-- Start --

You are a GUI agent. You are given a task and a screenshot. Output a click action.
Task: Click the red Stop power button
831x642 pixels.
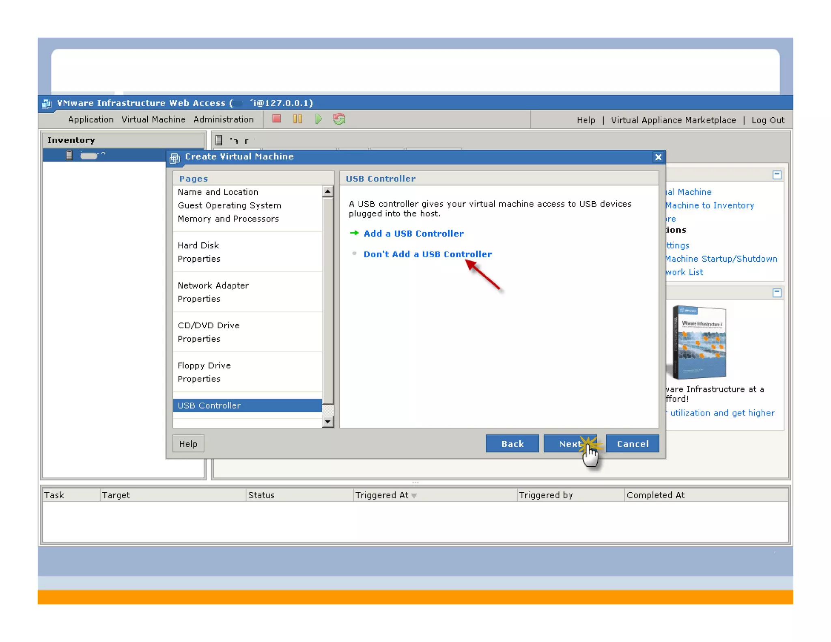click(276, 119)
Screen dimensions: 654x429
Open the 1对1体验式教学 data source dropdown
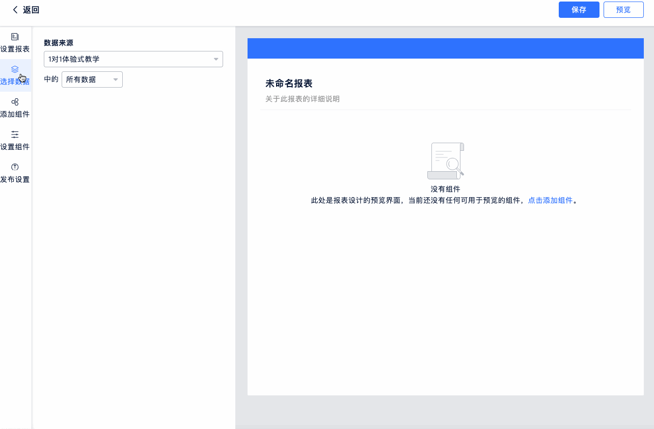(x=127, y=59)
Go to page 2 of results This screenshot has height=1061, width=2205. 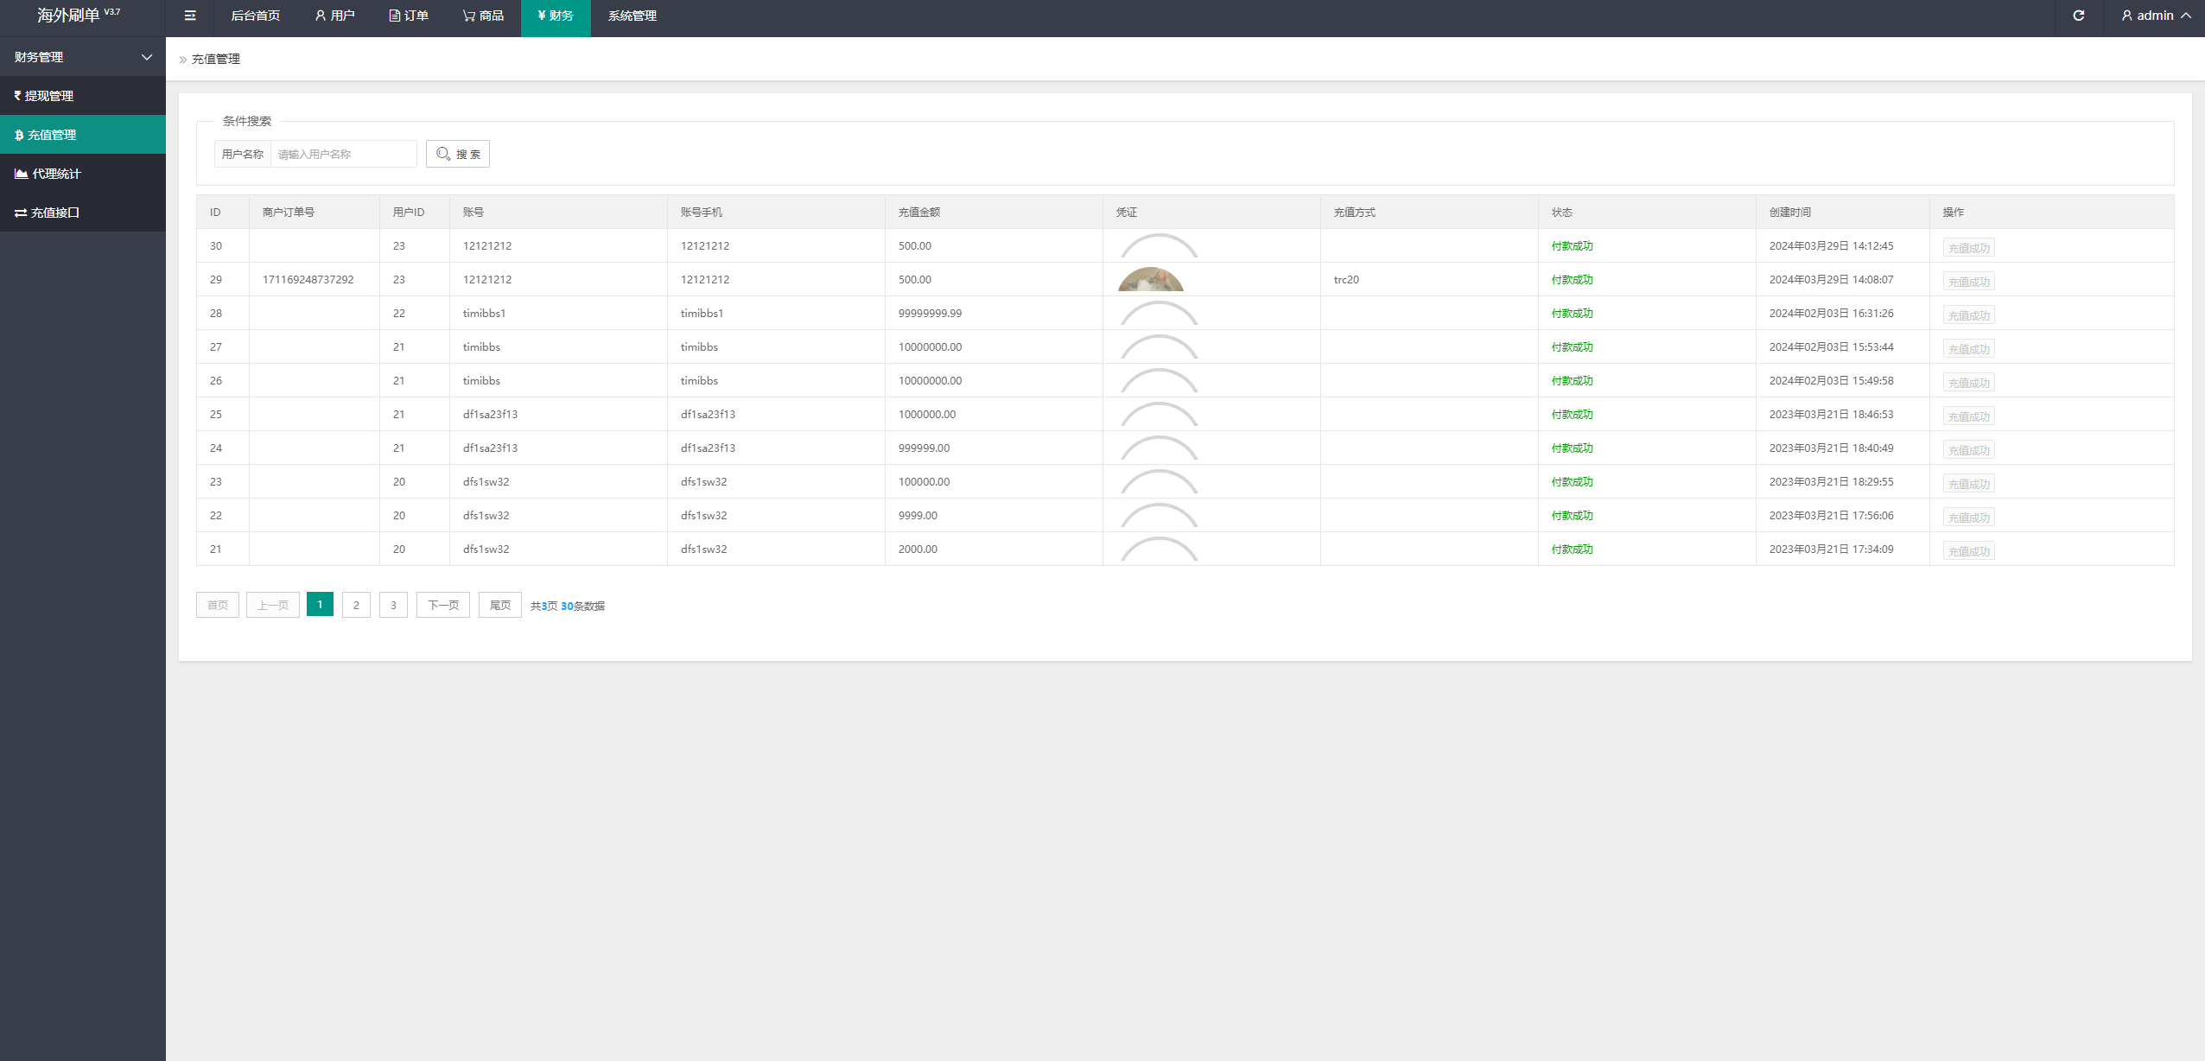coord(356,605)
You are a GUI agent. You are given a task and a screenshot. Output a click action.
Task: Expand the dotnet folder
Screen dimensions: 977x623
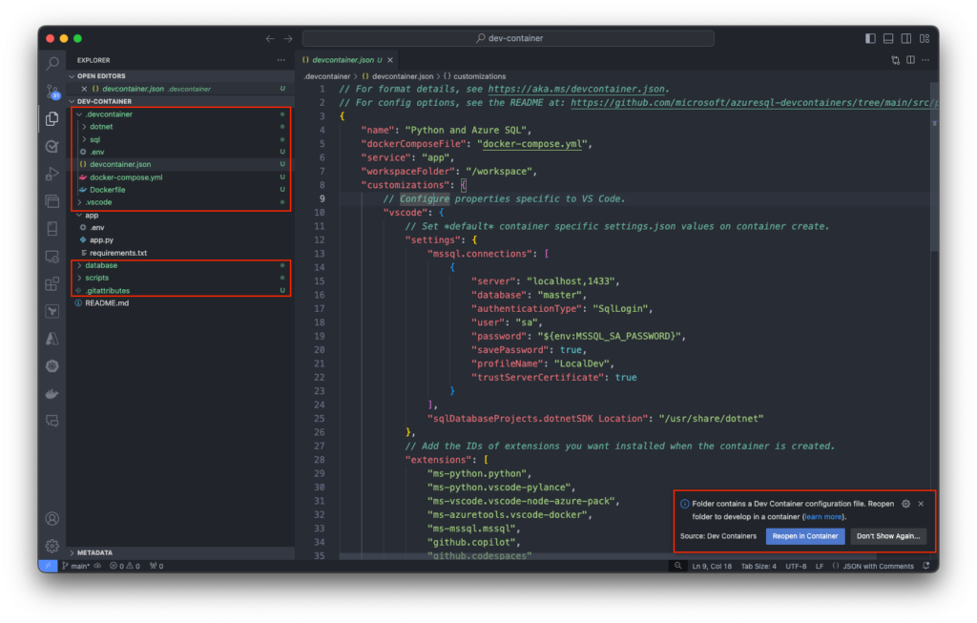pos(100,126)
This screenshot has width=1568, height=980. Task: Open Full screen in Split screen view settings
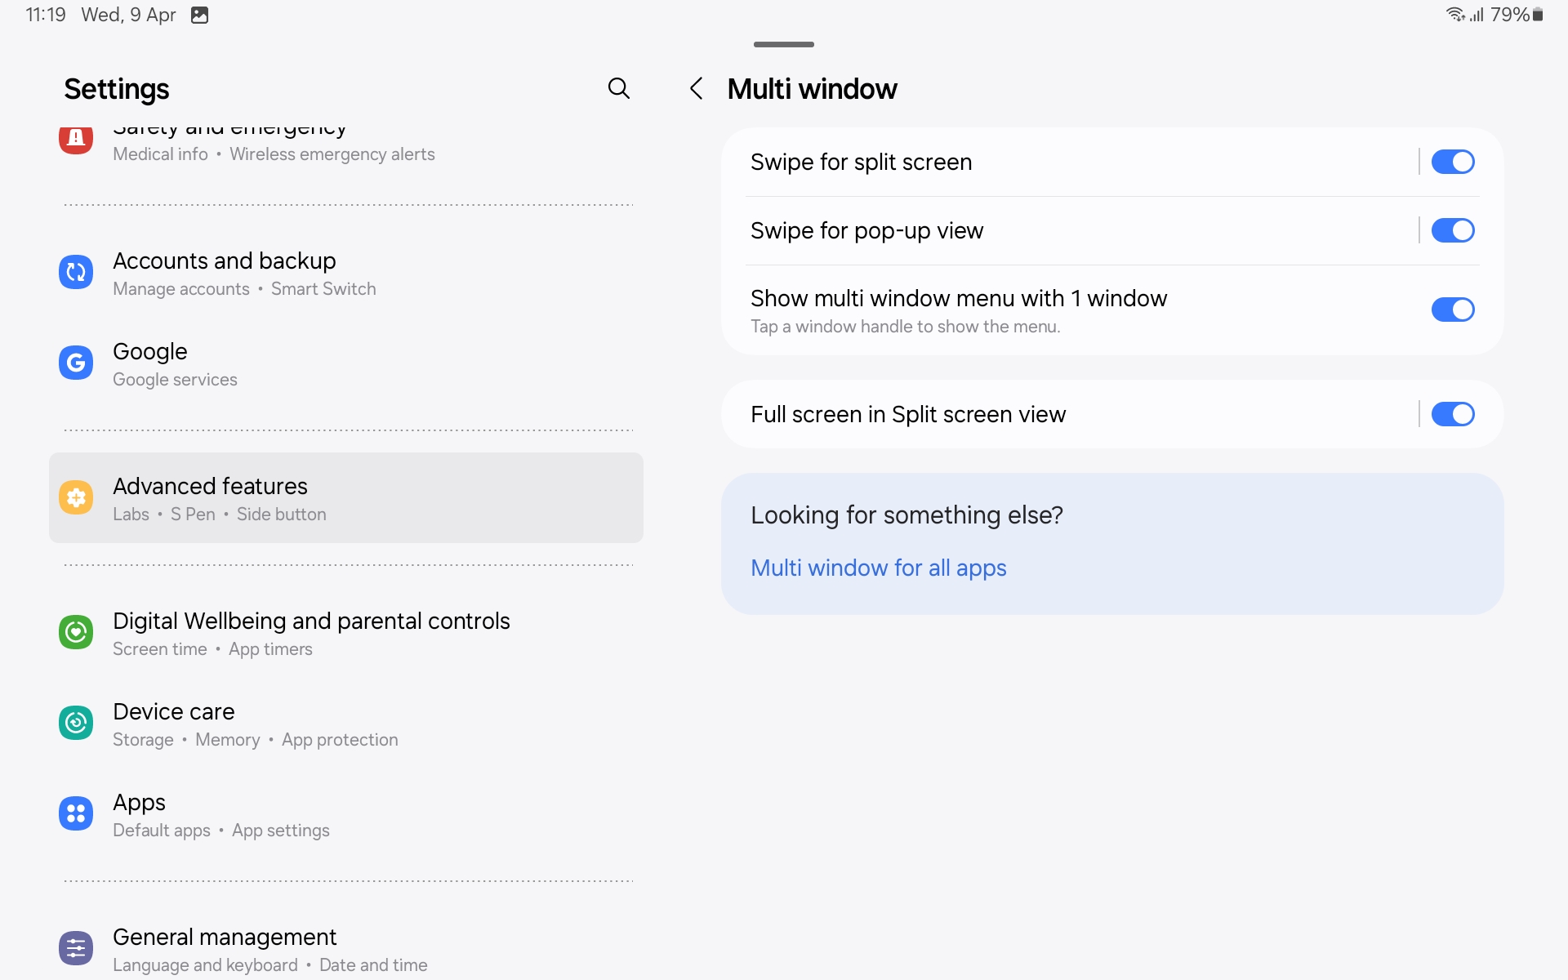(907, 414)
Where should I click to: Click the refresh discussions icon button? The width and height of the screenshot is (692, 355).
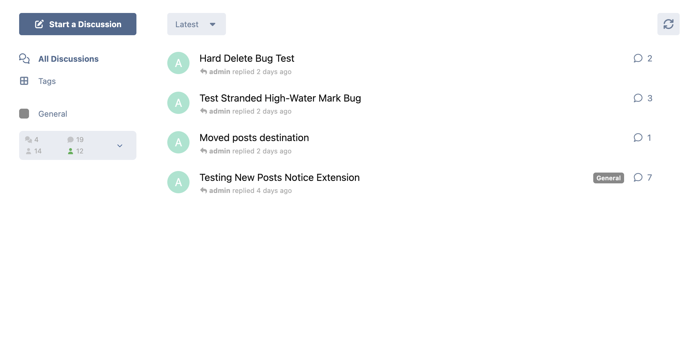pos(668,24)
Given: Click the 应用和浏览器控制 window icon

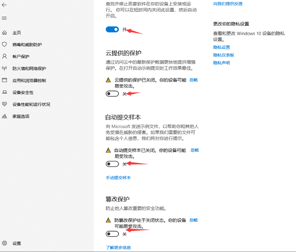Looking at the screenshot, I should [x=5, y=80].
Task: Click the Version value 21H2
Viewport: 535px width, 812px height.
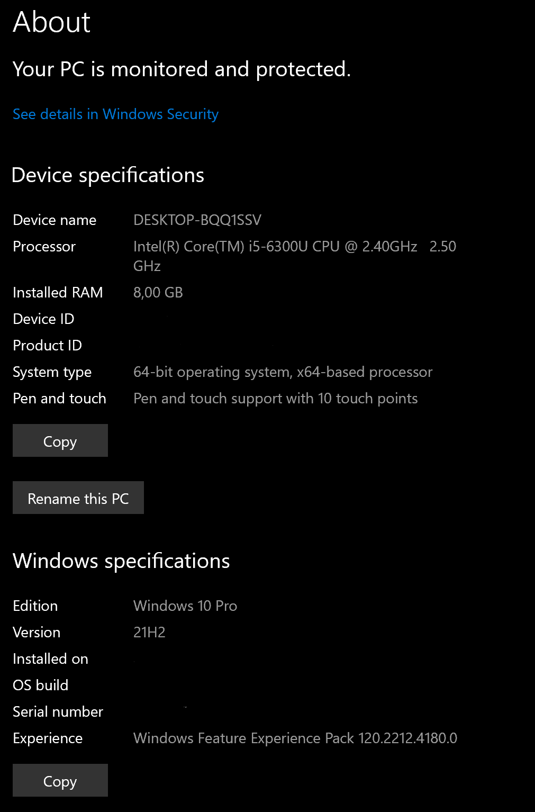Action: [x=150, y=632]
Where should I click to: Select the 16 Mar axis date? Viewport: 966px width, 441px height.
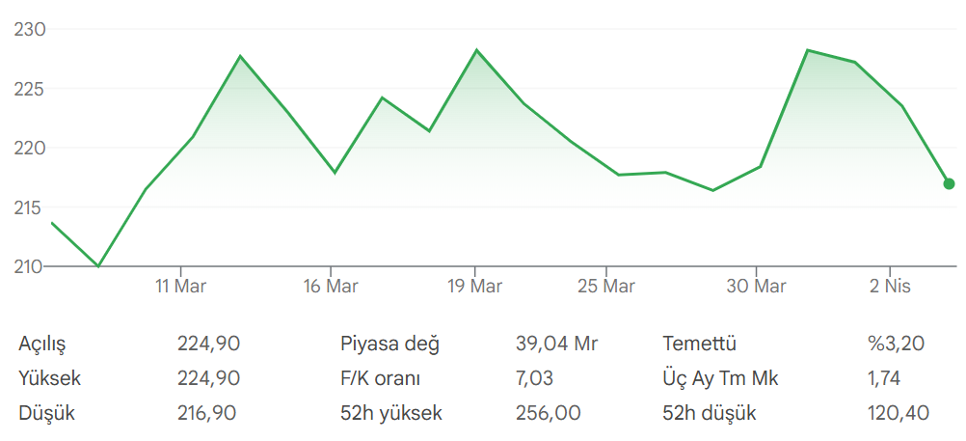pos(331,286)
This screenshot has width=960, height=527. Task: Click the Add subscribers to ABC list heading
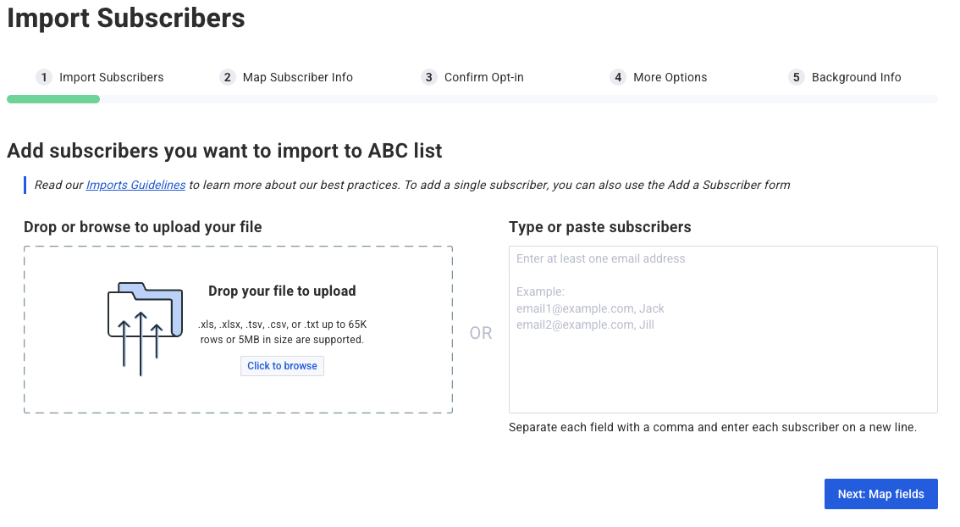click(224, 151)
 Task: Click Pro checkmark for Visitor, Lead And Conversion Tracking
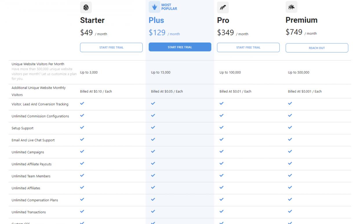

-- End --

Exercise brief:
Please gather every line in the rows above that contains the word "Where" and copy each one out in full.

Answer in full:
Where should I click to: Click the refresh discussions icon button? The width and height of the screenshot is (692, 355).
Where should I click to: Select the 16 Mar axis date? Viewport: 966px width, 441px height.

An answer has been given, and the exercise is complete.